The task: Turn the records below into a Markdown table with two columns, Row and Line, where each row holds one line of the records and blank lines are omitted.
══ Given data ══
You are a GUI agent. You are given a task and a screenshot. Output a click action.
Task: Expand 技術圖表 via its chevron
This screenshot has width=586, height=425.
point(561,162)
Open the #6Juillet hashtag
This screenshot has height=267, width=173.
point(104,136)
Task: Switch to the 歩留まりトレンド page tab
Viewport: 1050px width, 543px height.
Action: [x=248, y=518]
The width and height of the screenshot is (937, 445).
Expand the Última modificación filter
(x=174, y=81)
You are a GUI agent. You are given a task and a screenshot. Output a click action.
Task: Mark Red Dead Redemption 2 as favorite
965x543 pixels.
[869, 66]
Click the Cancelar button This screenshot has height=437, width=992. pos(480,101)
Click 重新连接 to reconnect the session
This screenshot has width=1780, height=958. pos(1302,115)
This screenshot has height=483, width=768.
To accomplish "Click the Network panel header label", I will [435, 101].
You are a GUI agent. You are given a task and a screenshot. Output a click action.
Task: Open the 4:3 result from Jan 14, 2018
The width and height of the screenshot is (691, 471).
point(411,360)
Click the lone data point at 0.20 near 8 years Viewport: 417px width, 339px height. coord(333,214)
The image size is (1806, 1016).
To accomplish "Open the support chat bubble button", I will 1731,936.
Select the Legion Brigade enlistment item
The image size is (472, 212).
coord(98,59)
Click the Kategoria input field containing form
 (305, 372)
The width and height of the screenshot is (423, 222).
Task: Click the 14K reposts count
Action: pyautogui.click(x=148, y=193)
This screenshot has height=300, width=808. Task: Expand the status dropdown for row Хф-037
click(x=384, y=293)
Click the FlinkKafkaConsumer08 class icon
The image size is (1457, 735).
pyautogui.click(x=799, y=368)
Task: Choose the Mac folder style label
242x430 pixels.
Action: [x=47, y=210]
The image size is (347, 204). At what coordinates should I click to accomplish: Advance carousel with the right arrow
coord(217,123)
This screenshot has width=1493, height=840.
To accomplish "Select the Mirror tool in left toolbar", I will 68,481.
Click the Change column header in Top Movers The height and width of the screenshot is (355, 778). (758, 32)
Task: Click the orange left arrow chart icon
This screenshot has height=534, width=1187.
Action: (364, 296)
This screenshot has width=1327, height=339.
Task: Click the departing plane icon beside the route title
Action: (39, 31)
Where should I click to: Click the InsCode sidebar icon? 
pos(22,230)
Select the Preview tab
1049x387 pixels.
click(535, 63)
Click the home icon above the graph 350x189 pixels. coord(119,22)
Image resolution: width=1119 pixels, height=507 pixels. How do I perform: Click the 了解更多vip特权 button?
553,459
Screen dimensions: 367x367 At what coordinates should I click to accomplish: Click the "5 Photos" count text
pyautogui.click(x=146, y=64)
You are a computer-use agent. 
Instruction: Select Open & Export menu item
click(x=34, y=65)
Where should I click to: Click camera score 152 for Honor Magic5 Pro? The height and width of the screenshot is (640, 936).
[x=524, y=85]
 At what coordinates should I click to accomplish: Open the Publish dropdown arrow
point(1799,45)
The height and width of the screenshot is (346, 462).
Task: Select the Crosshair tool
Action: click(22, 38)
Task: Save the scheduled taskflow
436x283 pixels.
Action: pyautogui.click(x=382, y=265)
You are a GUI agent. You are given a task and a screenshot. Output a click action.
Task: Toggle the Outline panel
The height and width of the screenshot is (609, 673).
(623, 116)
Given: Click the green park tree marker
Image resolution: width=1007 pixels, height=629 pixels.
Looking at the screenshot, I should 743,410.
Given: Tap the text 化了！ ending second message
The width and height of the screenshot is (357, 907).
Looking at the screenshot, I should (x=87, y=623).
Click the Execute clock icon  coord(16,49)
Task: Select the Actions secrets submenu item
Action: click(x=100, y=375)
═══
Result for this task:
| Row | Line |
|---|---|
| 1 | You are a GUI agent. You are given a task and a screenshot. Output a click action. |
| 2 | Task: Expand 技術圖表 via its chevron |
| 3 | This screenshot has width=586, height=425. |
| 4 | point(561,162) |
| 5 | Open the #6Juillet hashtag |
| 6 | This screenshot has height=267, width=173. |
| 7 | point(104,136) |
| 8 | Task: Switch to the 歩留まりトレンド page tab |
| 9 | Viewport: 1050px width, 543px height. |
| 10 | Action: [x=248, y=518] |
| 11 | The width and height of the screenshot is (937, 445). |
| 12 | Expand the Última modificación filter |
| 13 | (x=174, y=81) |
| 14 | You are a GUI agent. You are given a task and a screenshot. Output a click action. |
| 15 | Task: Mark Red Dead Redemption 2 as favorite |
| 16 | 965x543 pixels. |
| 17 | [869, 66] |
| 18 | Click the Cancelar button This screenshot has height=437, width=992. pos(480,101) |
| 19 | Click 重新连接 to reconnect the session |
| 20 | This screenshot has width=1780, height=958. pos(1302,115) |
| 21 | This screenshot has height=483, width=768. |
| 22 | To accomplish "Click the Network panel header label", I will [435, 101]. |
| 23 | You are a GUI agent. You are given a task and a screenshot. Output a click action. |
| 24 | Task: Open the 4:3 result from Jan 14, 2018 |
| 25 | The width and height of the screenshot is (691, 471). |
| 26 | point(411,360) |
| 27 | Click the lone data point at 0.20 near 8 years Viewport: 417px width, 339px height. coord(333,214) |
| 28 | The image size is (1806, 1016). |
| 29 | To accomplish "Open the support chat bubble button", I will 1731,936. |
| 30 | Select the Legion Brigade enlistment item |
| 31 | The image size is (472, 212). |
| 32 | coord(98,59) |
| 33 | Click the Kategoria input field containing form |
| 34 |  (305, 372) |
| 35 | The width and height of the screenshot is (423, 222). |
| 36 | Task: Click the 14K reposts count |
| 37 | Action: pyautogui.click(x=148, y=193) |
| 38 | This screenshot has height=300, width=808. Task: Expand the status dropdown for row Хф-037 |
| 39 | click(x=384, y=293) |
| 40 | Click the FlinkKafkaConsumer08 class icon |
| 41 | The image size is (1457, 735). |
| 42 | pyautogui.click(x=799, y=368) |
| 43 | Task: Choose the Mac folder style label |
| 44 | 242x430 pixels. |
| 45 | Action: [x=47, y=210] |
| 46 | The image size is (347, 204). At what coordinates should I click to accomplish: Advance carousel with the right arrow |
| 47 | coord(217,123) |
| 48 | This screenshot has width=1493, height=840. |
| 49 | To accomplish "Select the Mirror tool in left toolbar", I will 68,481. |
| 50 | Click the Change column header in Top Movers The height and width of the screenshot is (355, 778). (758, 32) |
| 51 | Task: Click the orange left arrow chart icon |
| 52 | This screenshot has height=534, width=1187. |
| 53 | Action: (364, 296) |
| 54 | This screenshot has width=1327, height=339. |
| 55 | Task: Click the departing plane icon beside the route title |
| 56 | Action: (39, 31) |
| 57 | Where should I click to: Click the InsCode sidebar icon?  |
| 58 | pos(22,230) |
| 59 | Select the Preview tab |
| 60 | 1049x387 pixels. |
| 61 | click(535, 63) |
| 62 | Click the home icon above the graph 350x189 pixels. coord(119,22) |
| 63 | Image resolution: width=1119 pixels, height=507 pixels. How do I perform: Click the 了解更多vip特权 button? |
| 64 | 553,459 |
| 65 | Screen dimensions: 367x367 At what coordinates should I click to accomplish: Click the "5 Photos" count text |
| 66 | pyautogui.click(x=146, y=64) |
| 67 | You are a computer-use agent.  |
| 68 | Instruction: Select Open & Export menu item |
| 69 | click(x=34, y=65) |
| 70 | Where should I click to: Click camera score 152 for Honor Magic5 Pro? The height and width of the screenshot is (640, 936). |
| 71 | [x=524, y=85] |
| 72 |  At what coordinates should I click to accomplish: Open the Publish dropdown arrow |
| 73 | point(1799,45) |
| 74 | The height and width of the screenshot is (346, 462). |
| 75 | Task: Select the Crosshair tool |
| 76 | Action: click(22, 38) |
| 77 | Task: Save the scheduled taskflow |
| 78 | 436x283 pixels. |
| 79 | Action: pyautogui.click(x=382, y=265) |
| 80 | You are a GUI agent. You are given a task and a screenshot. Output a click action. |
| 81 | Task: Toggle the Outline panel |
| 82 | The height and width of the screenshot is (609, 673). |
| 83 | (623, 116) |
| 84 | Given: Click the green park tree marker |
| 85 | Image resolution: width=1007 pixels, height=629 pixels. |
| 86 | Looking at the screenshot, I should 743,410. |
| 87 | Given: Tap the text 化了！ ending second message |
| 88 | The width and height of the screenshot is (357, 907). |
| 89 | Looking at the screenshot, I should (x=87, y=623). |
| 90 | Click the Execute clock icon  coord(16,49) |
| 91 | Task: Select the Actions secrets submenu item |
| 92 | Action: click(x=100, y=375) |